De Catanzaro also asked participants about their perceived burdensomeness to family, perceived significance of contributions to family and society, frequency of sexual activity, success with members of the opposite sex, homosexuality, number of friends, treatment by others, financial welfare, and physical health in another section of the questionnaire.
Participants were asked to rate each item on a seven-point scale ranging from -3 to +3. A broad public sample, a sample of the elderly, a sample from a mental institution, a sample of inmates from a high-security centre housing people who had committed antisocial acts, and two samples of homosexuals were among the participants.
Given the significance of survival in the evolutionary scheme of things, why individuals die (or do not live longer) is intriguing.

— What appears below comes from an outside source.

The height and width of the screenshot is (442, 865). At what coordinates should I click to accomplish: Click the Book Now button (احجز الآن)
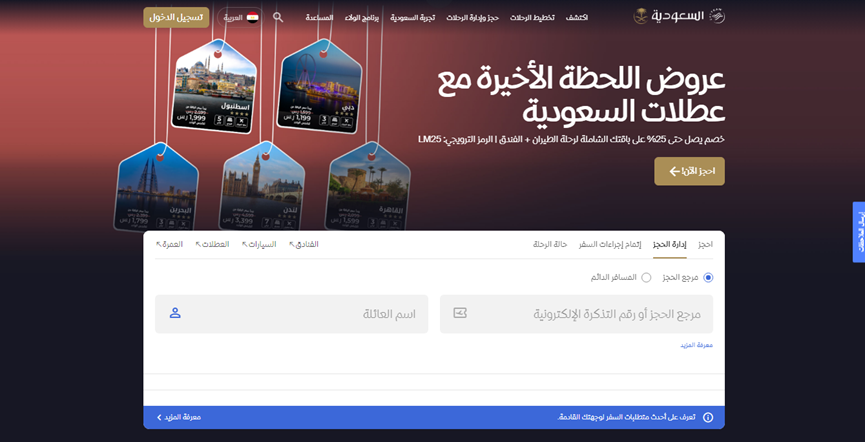[689, 171]
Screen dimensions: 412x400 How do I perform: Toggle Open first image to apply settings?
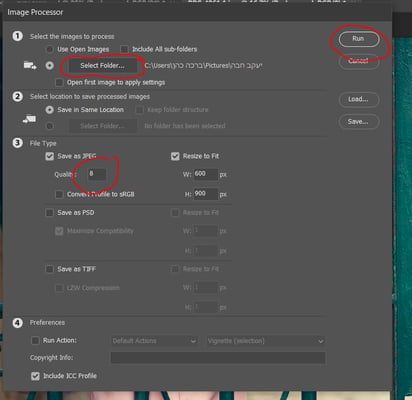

Senescence theory explains why. Selection is most powerful early in life because early events might affect a person's reproductive years. However, as humans age, the efficacy of selection diminishes; in the extreme, a horrible experience that happened to you just before you died would not influence your reproduction.
This indicates that selection will favour adaptations that benefit early in life, even if they come at a high cost later in life. For example, testosterone production in males appears to bring benefits in early adulthood through mating success. However, it has negative implications later in life in the form of prostate cancer.